SOURCE DOCUMENT =
· · · · · · ·
We don't know if the letter's legit (it comes from a Reddit user), but it's a jarring example of something that happens. A lot. And not just to gay kids. Kids who turn away from a parent's religion. Kids who opt out on college. Kids who turn to drugs. Good kids. "Bad" kids. They're disowned by their parents.
You could say it's a statement about the state of "kids today." I disagree.
It's a sad statement about the number of parents who are falling down on the job.
The father in the letters calls it a "difficult" one to write. He's wrong. It's the easy way out.
Actually facing our kids when we disagree with them, when they disappoint us, is the real difficulty. But it's the mark of being a parent.
We raise our children with hopes and dreams, and then they throw them on the ground and stomp all over them. That's bound to bruise your ego. But that's what growing up is all about, isn't it? Doing your own thing? Becoming a person, separate from your parents and able to be who you want to be?
· · · · · · ·
DATASET ROWS =
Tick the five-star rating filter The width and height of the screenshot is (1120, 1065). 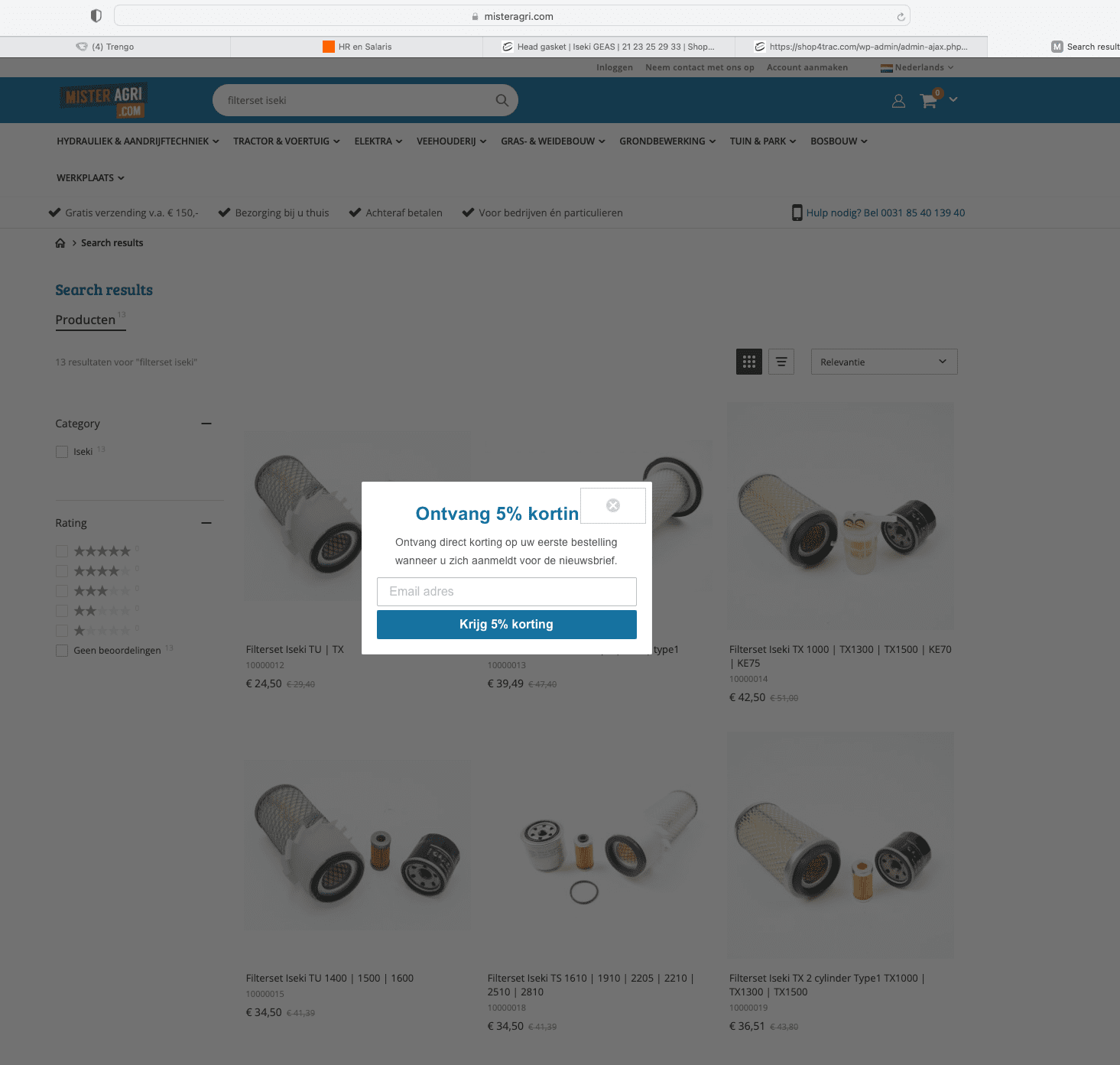62,551
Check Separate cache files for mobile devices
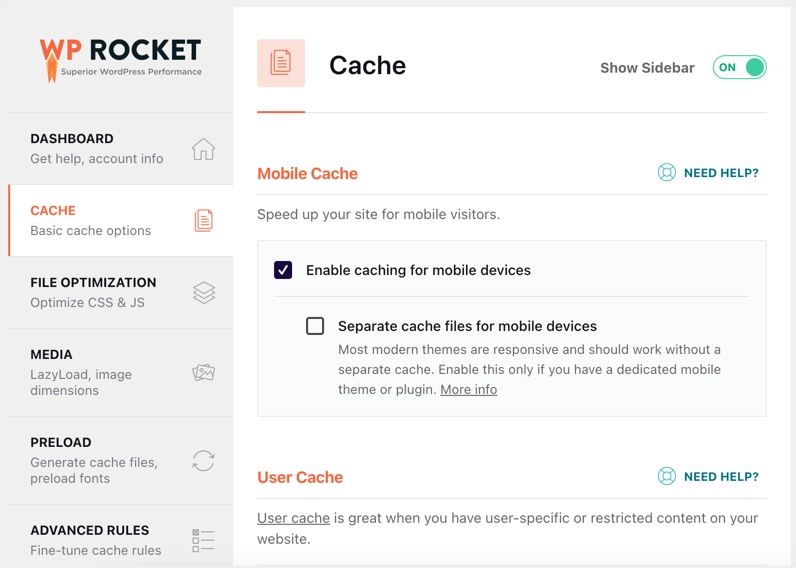796x568 pixels. point(315,326)
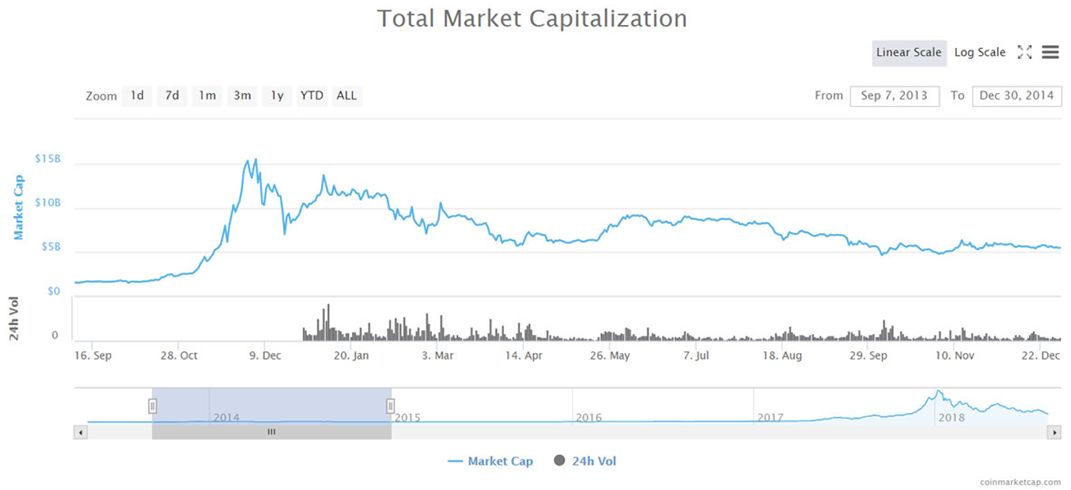This screenshot has width=1071, height=490.
Task: Open the chart hamburger menu
Action: (x=1050, y=52)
· · · · · · ·
SET TASK = Name every group of kids that the passage about parents disowning their children says this happens to.

ANSWER TO THE TASK =
- Gay kids
- Kids who turn away from a parent's religion
- Kids who opt out on college
- Kids who turn to drugs
- Good kids
- "Bad" kids